### Extracted material

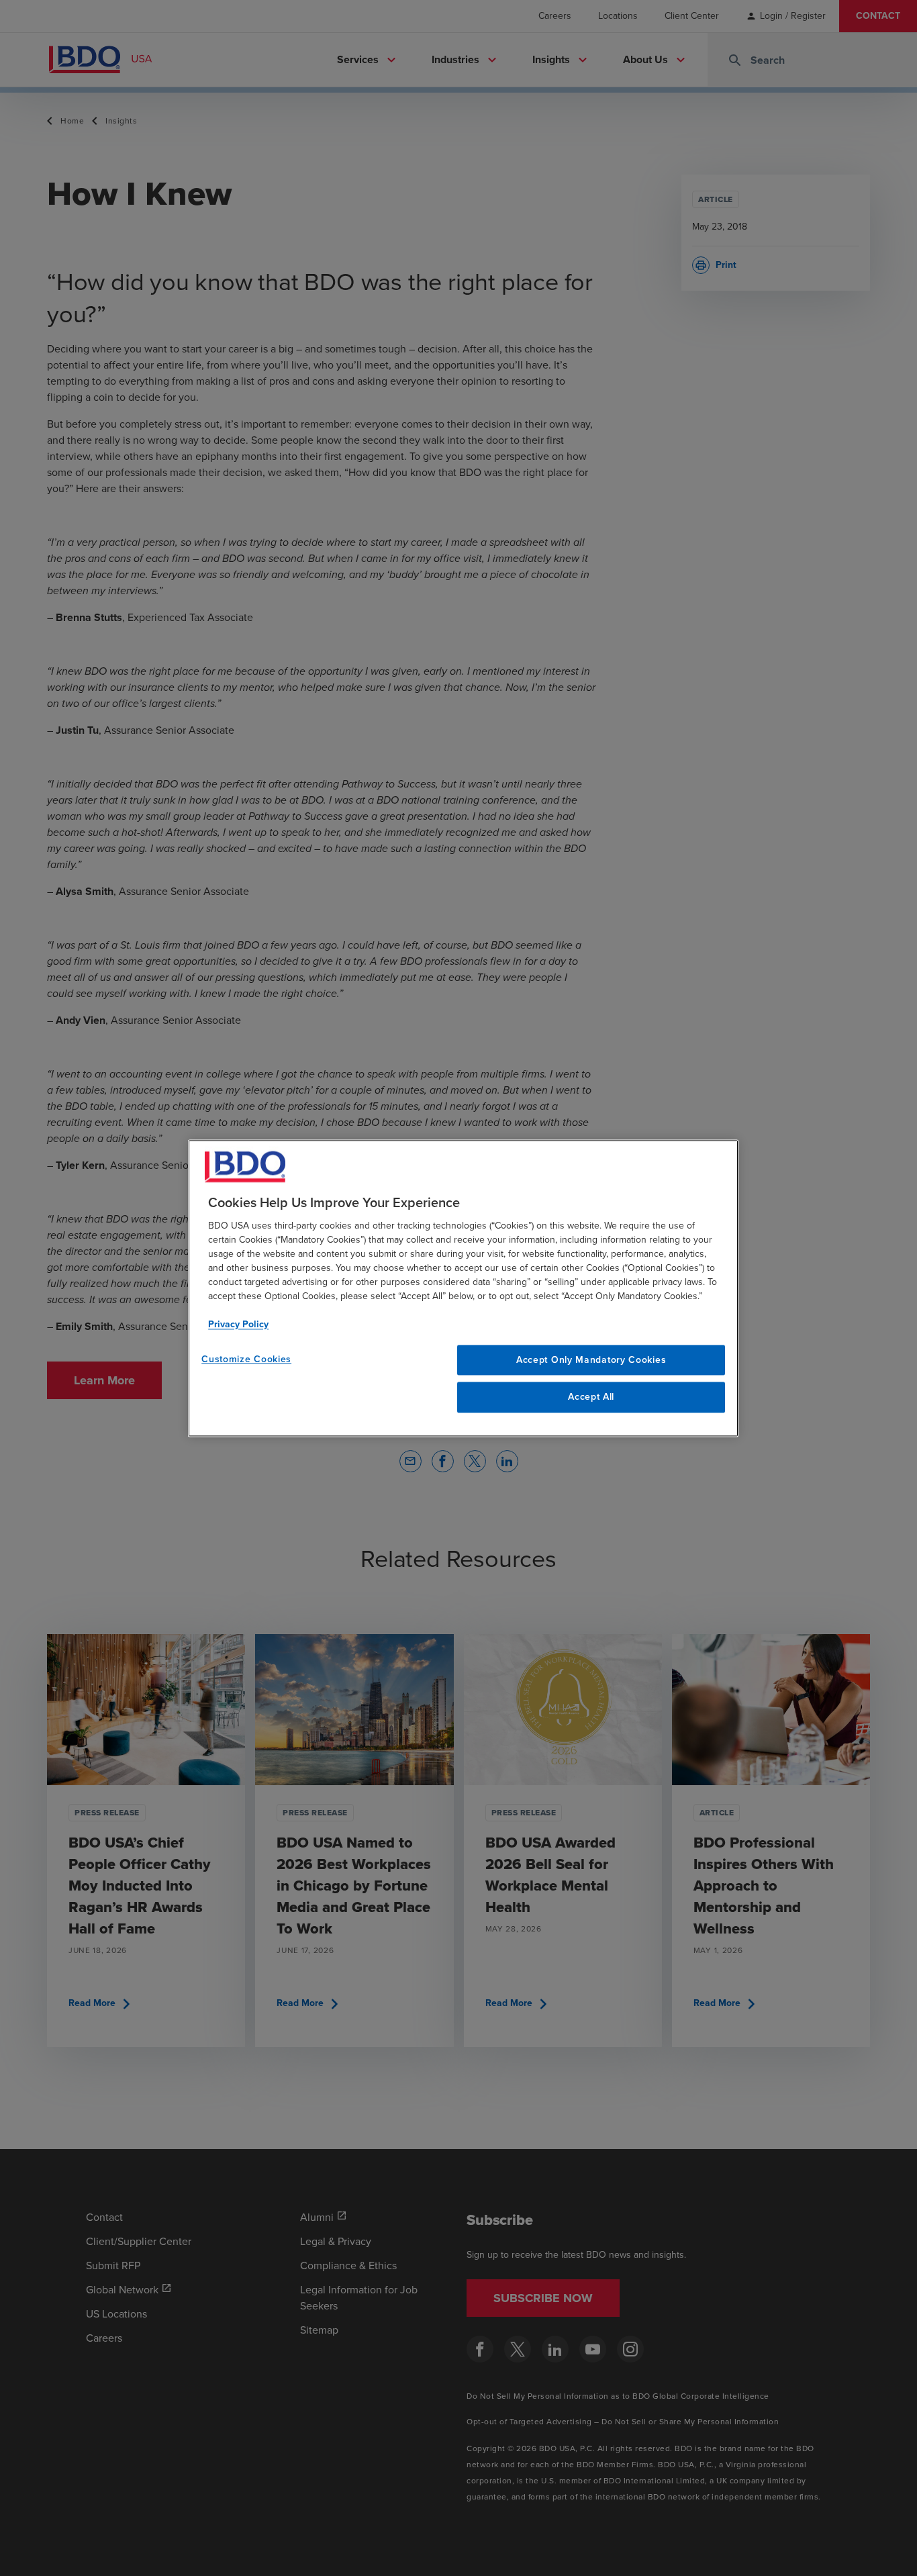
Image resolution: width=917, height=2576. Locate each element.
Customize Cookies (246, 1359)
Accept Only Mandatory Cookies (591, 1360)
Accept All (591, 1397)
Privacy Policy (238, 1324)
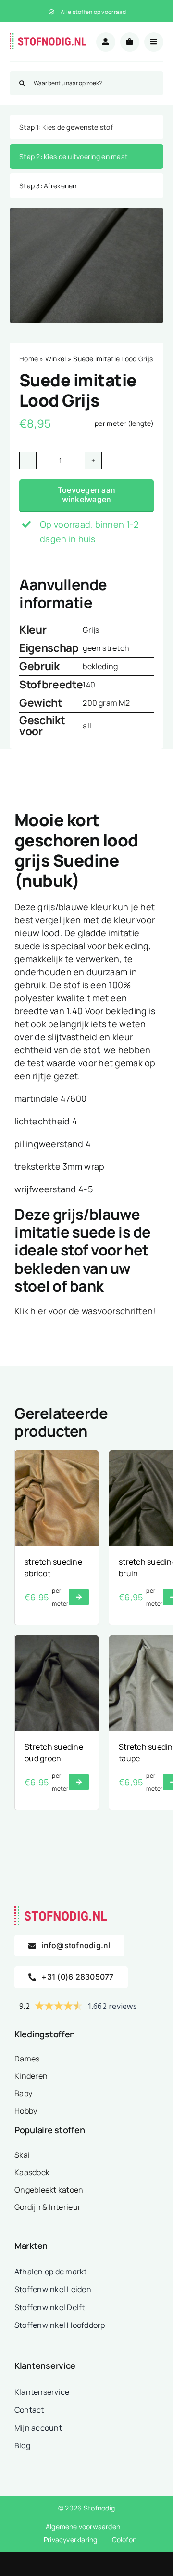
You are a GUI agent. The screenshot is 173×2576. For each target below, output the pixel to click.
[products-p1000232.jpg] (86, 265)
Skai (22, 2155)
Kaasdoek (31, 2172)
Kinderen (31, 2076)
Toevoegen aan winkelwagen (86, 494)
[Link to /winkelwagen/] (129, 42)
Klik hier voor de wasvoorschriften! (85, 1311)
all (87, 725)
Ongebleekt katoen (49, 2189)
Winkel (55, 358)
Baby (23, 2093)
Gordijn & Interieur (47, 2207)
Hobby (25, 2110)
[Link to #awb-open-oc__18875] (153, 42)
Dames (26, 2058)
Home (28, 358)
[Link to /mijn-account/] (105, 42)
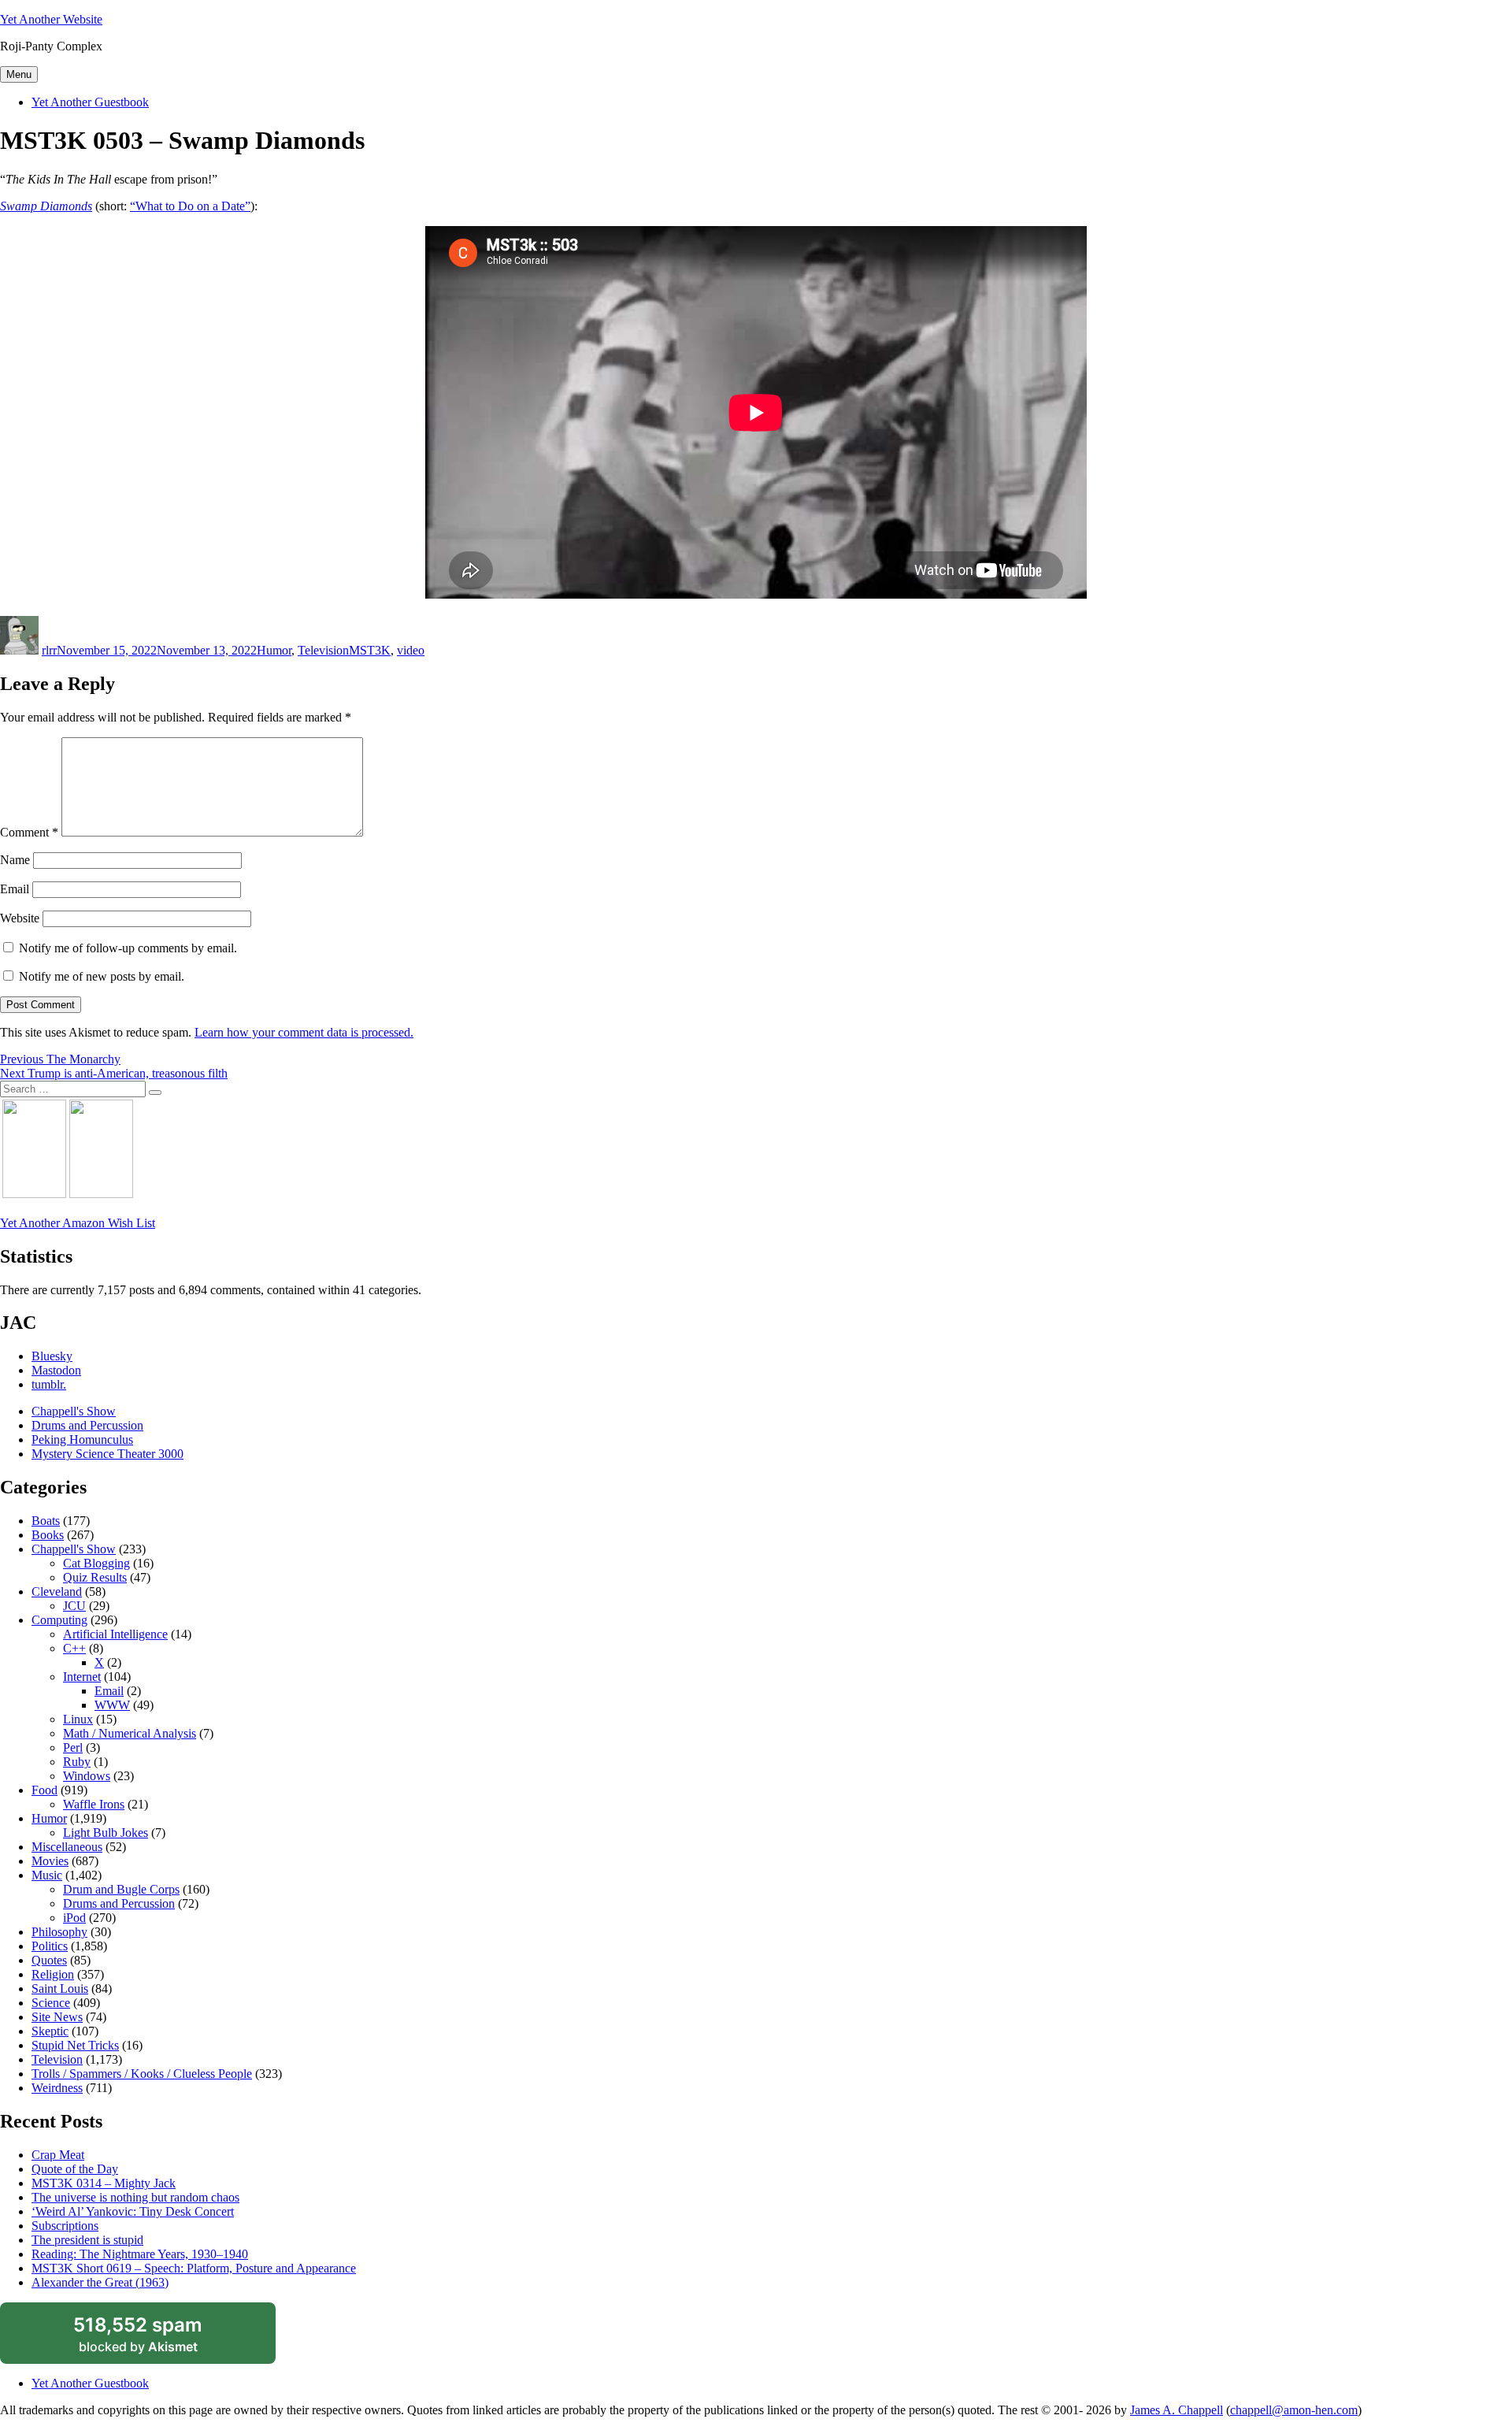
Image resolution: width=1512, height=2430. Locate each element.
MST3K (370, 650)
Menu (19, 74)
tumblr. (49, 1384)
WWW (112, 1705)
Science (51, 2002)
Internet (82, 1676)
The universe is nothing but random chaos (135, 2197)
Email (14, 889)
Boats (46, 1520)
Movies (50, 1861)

######

### Assignment
Make a copy of each line in the records that has the word "Link".

### Response
[Link to /winkelwagen/] (129, 42)
[Link to #awb-open-oc__18875] (153, 42)
[Link to /mijn-account/] (105, 42)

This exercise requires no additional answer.